**Supplied passage**
· · · · · · ·
I didn’t feel sad once to return to that time – that life will never be the same as you know it time. I felt good, whole, and grateful. Where it was once so excruciatingly painful it just isn’t anymore. It hasn’t been for a long time now. Yes my skin breaks down easily. Yes prosthetic legs and a whole lot of scarring can be a pain in the ass sometimes. I get tired. But I have no residual anger or grief or anything that resembles it. It is a part of me. It always will be. And I am free to live and feel and get bothered by other things. I am not weighed down by something that was out of my hands in a split second.
In this box I found letters that were written to me tucked away in Scott’s favorite childhood book, The Magical Drawings of Moonie B Finch. He began writing them late into the night the night after the car crash took place. Scott and I had been dating a very short time when time was divided into before and after. These are the final two paragraphs he wrote to me the day I came out of my coma.
I know we’re going to have some tough times adjusting to all of this, but I know we’re going to get through it all. I love you Heidi and I don’t care what you can or can’t do. I don’t care what you used to be like or how you are now. I just love you and I want to be with you. I need you. And I need to hear that you love me too.
Today you opened your eyes and for the first time you were in them. Your spirit was in your eyes. It was like hearing from a friend that had gone away for a long time and for a long time you hear nothing. Then one night you get a phone call and they just say, “Hi”, but it’s the best “Hi” you’ve ever heard. You were more beautiful in this moment than any other.
I just discovered these letters four days ago.
· · · · · · ·
**Stored records**
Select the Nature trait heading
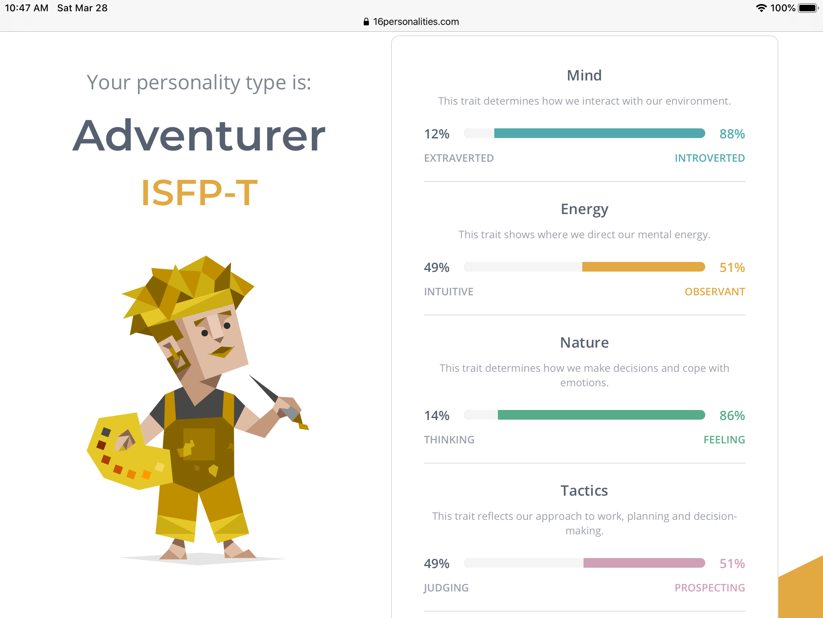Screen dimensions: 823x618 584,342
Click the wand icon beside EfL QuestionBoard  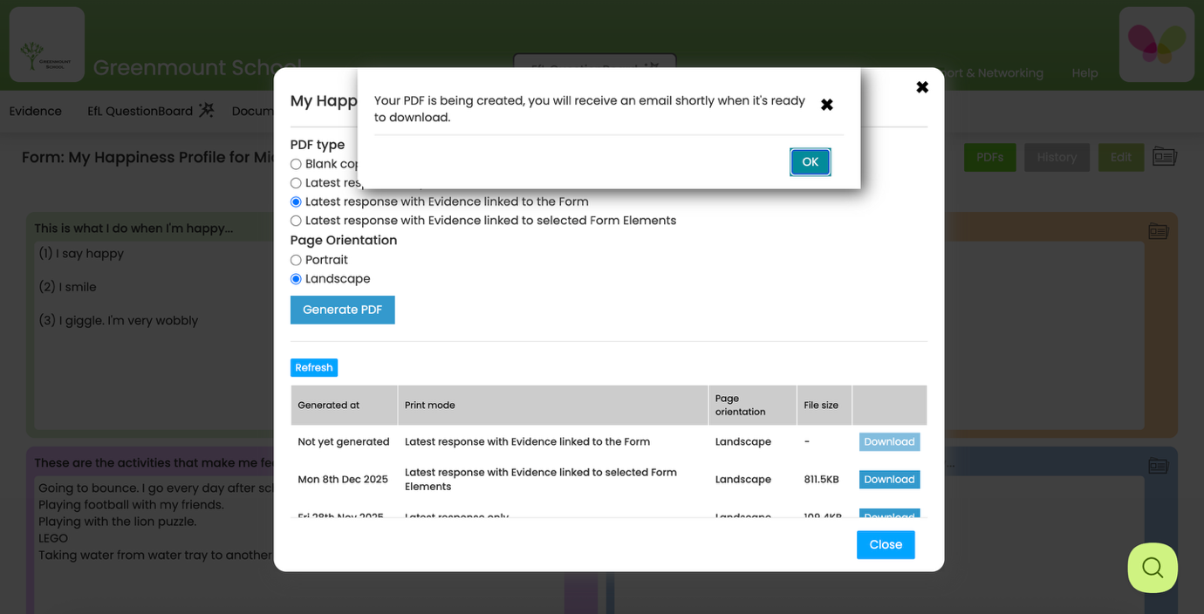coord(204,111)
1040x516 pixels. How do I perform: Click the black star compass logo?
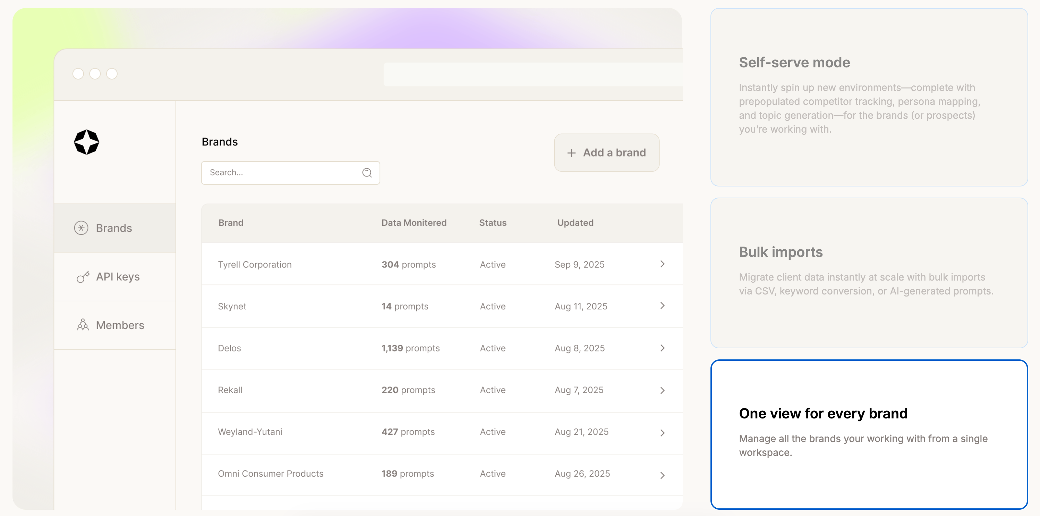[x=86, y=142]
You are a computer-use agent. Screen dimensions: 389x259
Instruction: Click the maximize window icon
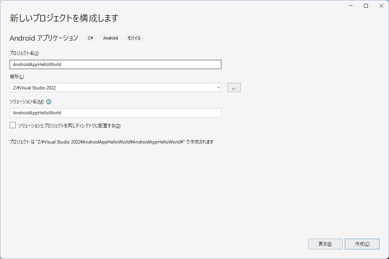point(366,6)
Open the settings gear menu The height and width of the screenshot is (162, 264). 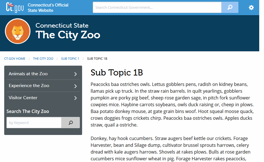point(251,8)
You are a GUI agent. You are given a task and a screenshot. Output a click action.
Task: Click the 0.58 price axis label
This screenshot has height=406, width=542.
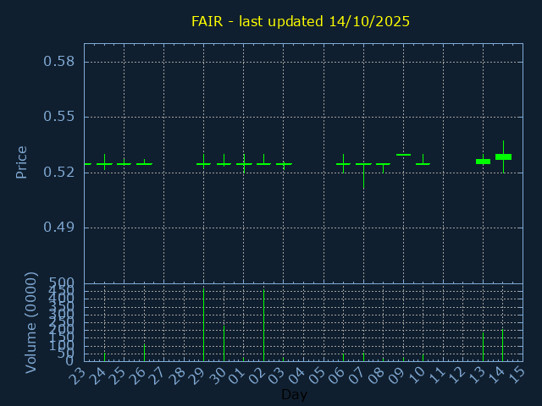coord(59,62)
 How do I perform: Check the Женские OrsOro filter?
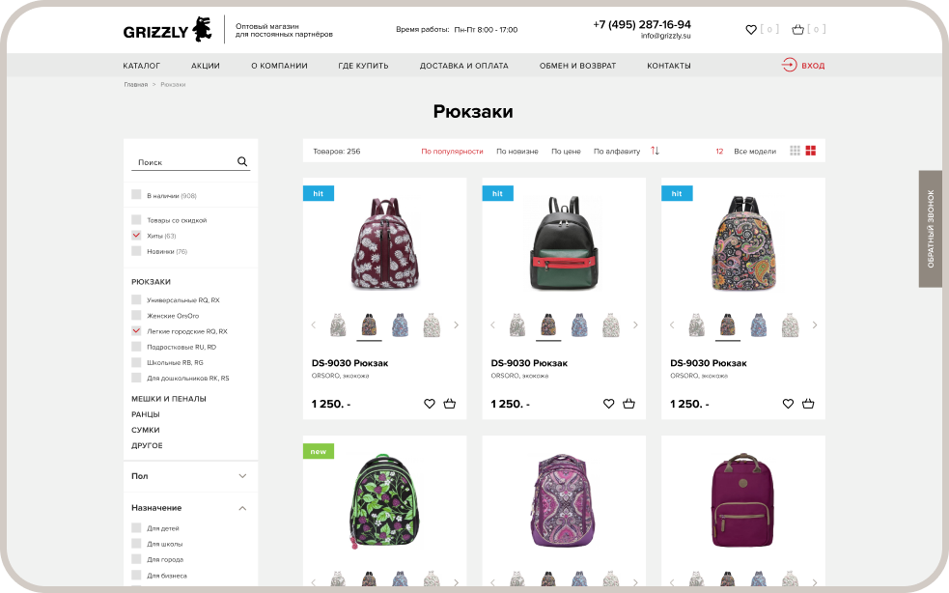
· · · · · · ·
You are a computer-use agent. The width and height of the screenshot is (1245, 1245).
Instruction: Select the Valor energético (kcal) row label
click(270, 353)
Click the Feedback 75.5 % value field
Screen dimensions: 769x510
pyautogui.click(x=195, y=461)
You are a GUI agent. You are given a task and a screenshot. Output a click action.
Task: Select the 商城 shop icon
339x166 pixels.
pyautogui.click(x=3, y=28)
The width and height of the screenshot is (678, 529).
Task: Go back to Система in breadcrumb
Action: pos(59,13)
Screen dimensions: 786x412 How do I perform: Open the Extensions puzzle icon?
· · · · · · ·
**Problems to work on**
A – Answer these questions from the memoir passage:
(i) In which book were the letters found?
(ii) On what day were the final two paragraphs written?
(iii) How long ago were the letters discovered?
B – How many lines of the records contain the string "computer"? Reply with the number only.
The records are unrelated to the memoir passage.

**Answers**
A –
(i) The Magical Drawings of Moonie B Finch, Scott's favorite childhood book
(ii) The day the writer came out of the coma
(iii) Four days ago

B – 2